As we were driving home, Peter asked me if I saw the flashing light bulb in the chapel. I hadn't noticed, so I asked him to tell me more. Peter said throughout the ceremony a light bulb behind a piece of stained glass was flashing. So after the ceremony was over, he went over to look at the bulb. What was on the piece of stained glass in front of the blinking bulb? But the name, Matthew, for St. Matthew. I told Peter that I viewed this as a sign from Mattie. He was trying to get Peter's attention during the service and in typical Mattie fashion it WORKED!

Later today, I visited Mary (Ann's mom). On my drive to Alexandria, right over my head flew a beautiful Great Blue Heron. It was a graceful and peaceful sight, and it made me pause and think of Mattie. As this mom I met today, who lost her son 8 years ago, said to me...... Mattie is my angel and he is all around me. I just need to look!

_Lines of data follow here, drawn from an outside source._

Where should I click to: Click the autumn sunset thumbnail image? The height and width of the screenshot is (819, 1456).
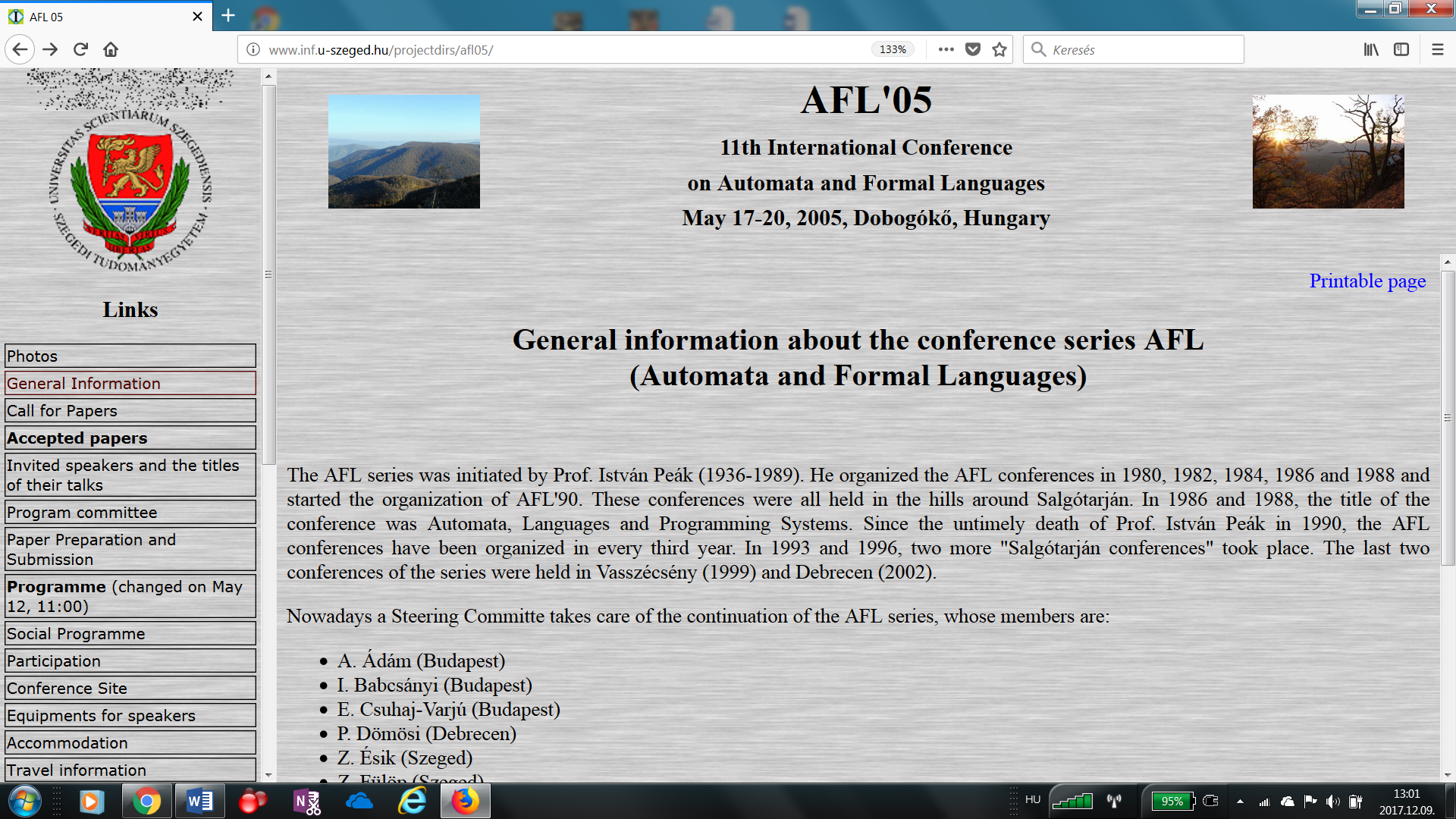click(1328, 152)
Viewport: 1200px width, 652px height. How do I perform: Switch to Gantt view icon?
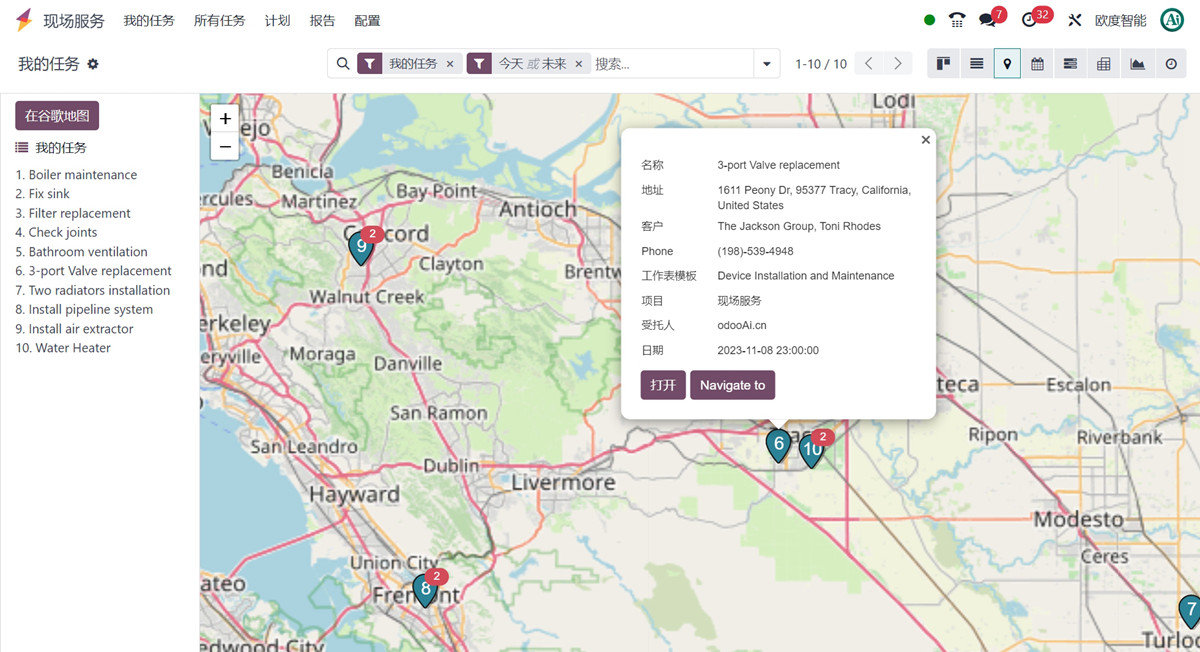pos(1070,64)
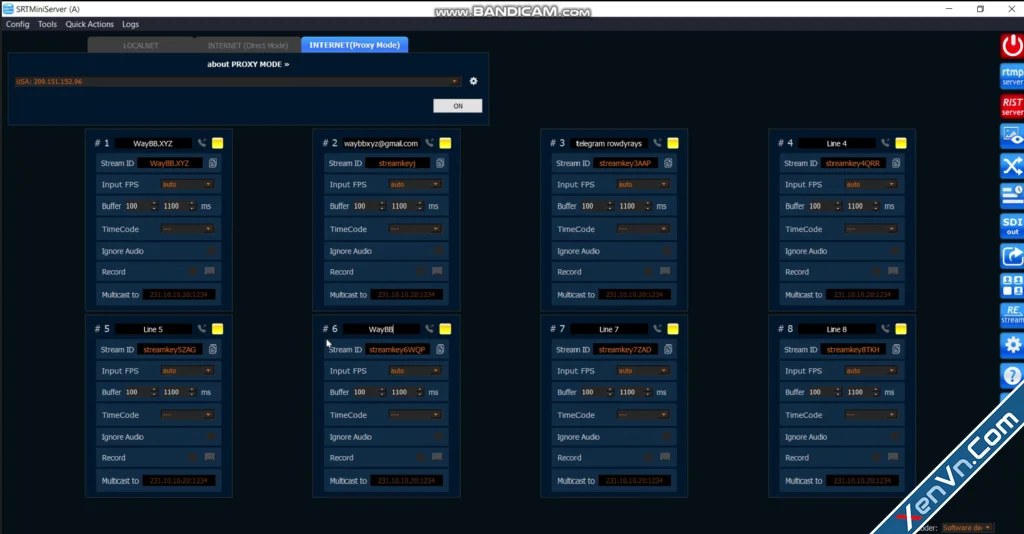
Task: Switch to the LOCALNET tab
Action: pos(141,45)
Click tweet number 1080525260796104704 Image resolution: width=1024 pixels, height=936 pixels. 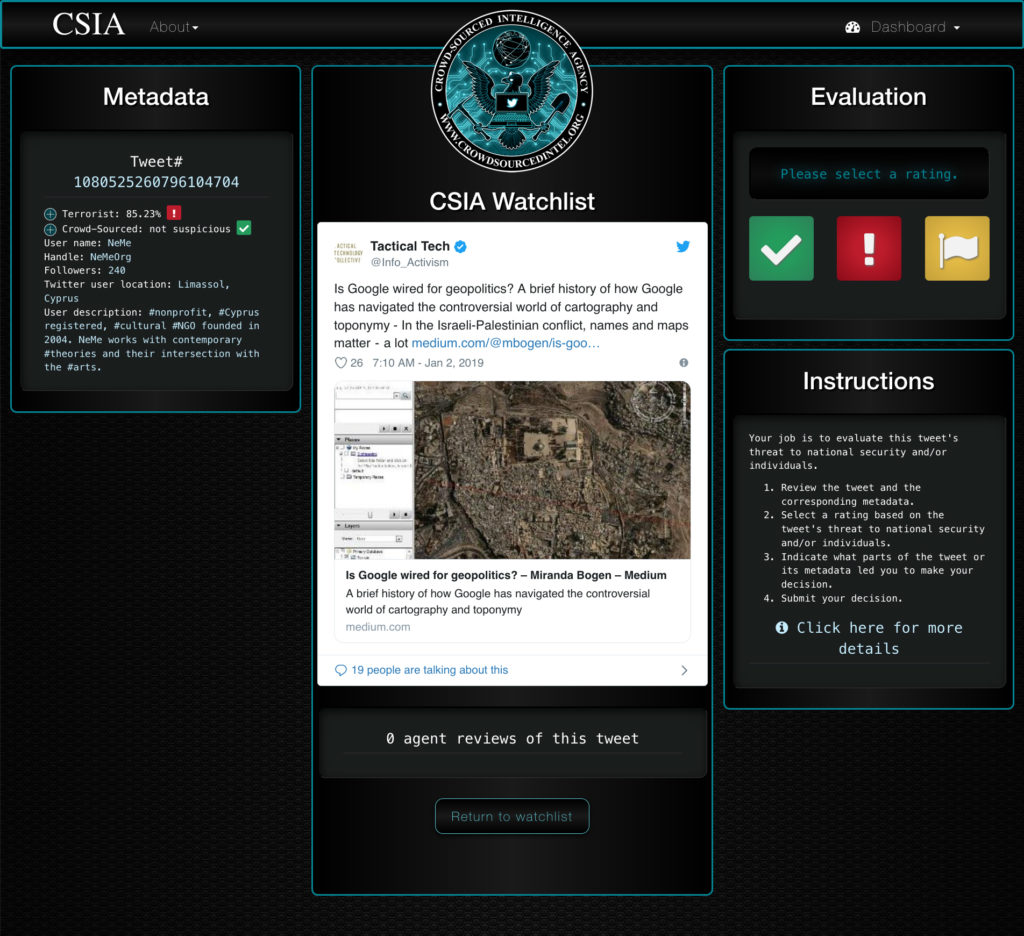tap(156, 182)
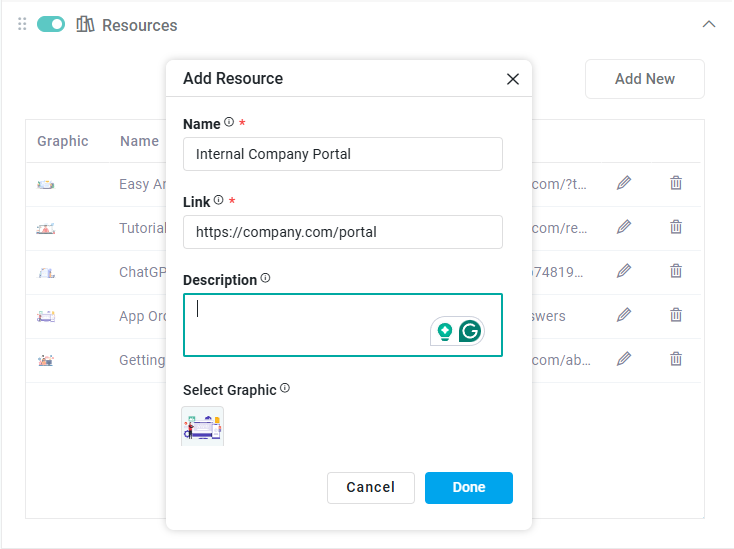Screen dimensions: 734x549
Task: Click the Name field info icon
Action: pos(229,123)
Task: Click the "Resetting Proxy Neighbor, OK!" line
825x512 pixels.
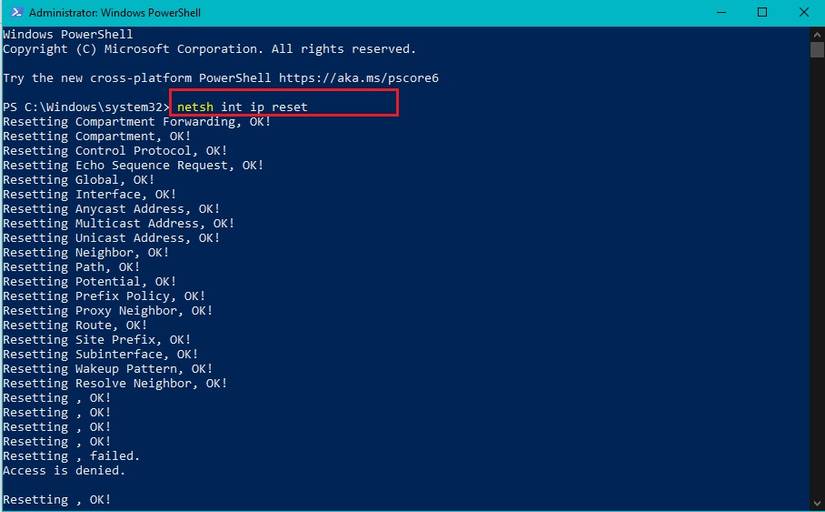Action: coord(108,311)
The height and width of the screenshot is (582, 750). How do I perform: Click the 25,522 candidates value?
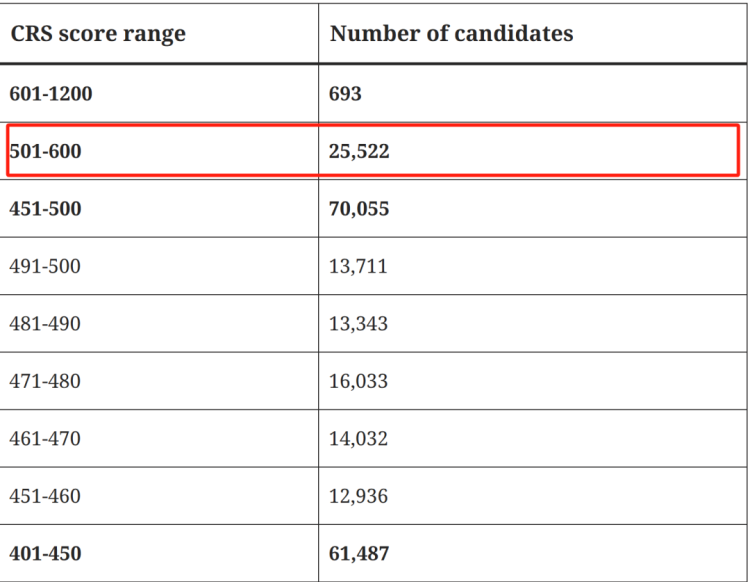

Tonight was my last evening with Mary. I brought her dinner and we chatted. But both of us were simply off today. I know I was off because I spent an hour crying and felt wiped out from that experience. As I left Mary tonight, I explained that Ann was coming back and this was my last night I would be visiting. I told her I enjoyed our time together this week, and she agreed. Mary is certain I should have been a nurse. I always laugh when she says that, but at the same time take this feedback as a high compliment.